In the middle of the interview, when asked about the government's plan to help those with disabilities, Duterte initially mentioned the P100 million his office provides to the Philippine General Hospital. Then he connected this to his assistance to the Armed Forces of the Philippines' hospitals which brought him again to Trillanes.
"Ngayon kung magmalasakit si Trillanes sa inyo, ngayon doon kayo. Nevermind me, I can survive. You can kill me, you can oust me…Kung Trillanes alam ninyo simpatiya simpatiya ka diyan ang inisip niya sarili niya," said Duterte.
(If Trillanes was ever compassionate to you, you go to him. Nevermind me, I can survive. You can kill me, you can oust me. If you think Trillanes has sympathy for you, he's thinking only of himself.)
Asked about criticism of his crackdown on illegal drugs, Duterte admitted there were police personnel getting their hands dirty in the illicit trade. He likened them to Trillanes.
"Like Trillanes, maraming bahay, sikreto lang (he has lots of houses but just secret ones)," said Duterte.
He then connected this to the Philippine Center for Investigative Journalism's report on presidential aide Bong Go's family getting infrastructure contracts, which Trillanes wants to investigate.
"The problem with Trillanes is that he is crucifying Bong Go for entering into business with government. and there was a time in the Navy’s history....His father was in the service, he was in service, and the transaction for many Navy supplies was with his mother," claimed Duterte.
To a question on tourism, Duterte responded by saying the government's resources are being distributed equally to all regions, regardless of the political leanings of the local government officials there. He then connected this to how he visited Marawi City "9 times," which again led him to rant about Trillanes.
"I went there 9 times. I never saw Trillanes na makapag ano man sa kapwa sundalo niya. Mabuti pa si Secretary Roque nagpunta doon, nagbigay pa ng hamburger," said the President.
(I went there 9 times. I never saw Trillanes even visit his fellow soldiers. Secretary Roque is better, he went there and gave away hamburgers.)
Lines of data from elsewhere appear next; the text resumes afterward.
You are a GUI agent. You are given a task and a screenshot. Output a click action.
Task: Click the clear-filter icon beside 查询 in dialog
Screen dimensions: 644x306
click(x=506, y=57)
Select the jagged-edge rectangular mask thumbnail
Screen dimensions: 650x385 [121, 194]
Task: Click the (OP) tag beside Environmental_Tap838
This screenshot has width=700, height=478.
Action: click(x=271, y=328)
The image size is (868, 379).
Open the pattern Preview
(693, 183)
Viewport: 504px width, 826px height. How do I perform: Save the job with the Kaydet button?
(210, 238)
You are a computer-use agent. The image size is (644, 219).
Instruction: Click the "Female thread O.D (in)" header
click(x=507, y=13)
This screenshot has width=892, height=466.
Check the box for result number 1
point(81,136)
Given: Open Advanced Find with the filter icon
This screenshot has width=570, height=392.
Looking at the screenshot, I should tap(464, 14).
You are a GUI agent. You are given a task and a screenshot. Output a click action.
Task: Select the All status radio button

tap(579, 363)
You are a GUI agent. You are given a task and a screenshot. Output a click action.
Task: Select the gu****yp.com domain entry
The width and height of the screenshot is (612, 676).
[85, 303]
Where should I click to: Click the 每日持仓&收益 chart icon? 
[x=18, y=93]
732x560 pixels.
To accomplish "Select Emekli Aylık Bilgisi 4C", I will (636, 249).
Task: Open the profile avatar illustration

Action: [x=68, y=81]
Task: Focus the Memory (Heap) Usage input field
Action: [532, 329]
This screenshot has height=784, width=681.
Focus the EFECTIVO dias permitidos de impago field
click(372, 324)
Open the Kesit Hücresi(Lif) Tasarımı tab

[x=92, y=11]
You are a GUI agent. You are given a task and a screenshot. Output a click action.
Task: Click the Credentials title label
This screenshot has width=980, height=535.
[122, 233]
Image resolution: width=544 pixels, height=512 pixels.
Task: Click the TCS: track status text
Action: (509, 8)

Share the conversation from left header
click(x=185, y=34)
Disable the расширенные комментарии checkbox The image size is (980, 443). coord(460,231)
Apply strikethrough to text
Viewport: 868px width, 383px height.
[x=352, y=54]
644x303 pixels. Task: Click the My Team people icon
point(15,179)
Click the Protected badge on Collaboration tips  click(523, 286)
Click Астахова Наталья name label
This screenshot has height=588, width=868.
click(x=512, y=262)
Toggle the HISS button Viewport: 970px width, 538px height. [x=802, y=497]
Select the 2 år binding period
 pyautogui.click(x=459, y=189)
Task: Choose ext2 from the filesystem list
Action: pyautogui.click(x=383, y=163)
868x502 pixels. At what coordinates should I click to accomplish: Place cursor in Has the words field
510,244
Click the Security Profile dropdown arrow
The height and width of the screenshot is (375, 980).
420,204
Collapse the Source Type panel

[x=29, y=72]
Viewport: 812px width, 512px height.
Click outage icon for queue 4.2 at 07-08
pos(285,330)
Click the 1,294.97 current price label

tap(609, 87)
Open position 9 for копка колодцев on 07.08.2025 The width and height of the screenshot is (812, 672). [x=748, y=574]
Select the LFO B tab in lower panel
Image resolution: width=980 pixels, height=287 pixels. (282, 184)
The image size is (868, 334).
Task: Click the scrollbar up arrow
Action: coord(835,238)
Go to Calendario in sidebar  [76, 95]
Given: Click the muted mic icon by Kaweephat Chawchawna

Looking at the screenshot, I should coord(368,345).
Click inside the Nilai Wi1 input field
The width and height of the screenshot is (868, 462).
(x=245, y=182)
As the interview drew to a close, Panelo asked Duterte for his final message to viewers. Still, the President's mind was on Trillanes and the "dictator" tag he felt he did not deserve.
"Ito ngayon, ito kay Trillanes, medyo may gulo-gulo. Alam mo si Trillanes lang naman. Diktador? Wala akong ginawa na magpakulong ng tao. Matindi ako sa droga. You differentiate a dictator with absolute power tsaka yung desire ko to protect your children and the country," said Duterte.
(This issue with Trillanes, it's messy. You know, it's just Trillanes. Dictator? I did not order anyone's arrest. I'm focused on the drug problem. You differentiate a dictator with absolute power and my desire to protect your children and the country.)
Still on Trillanes, Duterte said, "If you think he is the brightest military man thereabouts, eh di sige magsama-sama kayo (then go join forces with him), go!"
Duterte appeared to mention Trillanes repeatedly in the context of his perception that the military might side with Trillanes, a former Navy officer who led mutinies against President Gloria Macapagal-Arroyo.
Defense Secretary Delfin Lorenzana and Armed Forces of the Philippines chief Lt General Carlito Galvez have given public assurances of a united military committed to following the chain of command.
Trillanes branded Duterte's interview remarks as signs of "insecurity" but said he, as a senator, is not claiming to command the loyalty of troops.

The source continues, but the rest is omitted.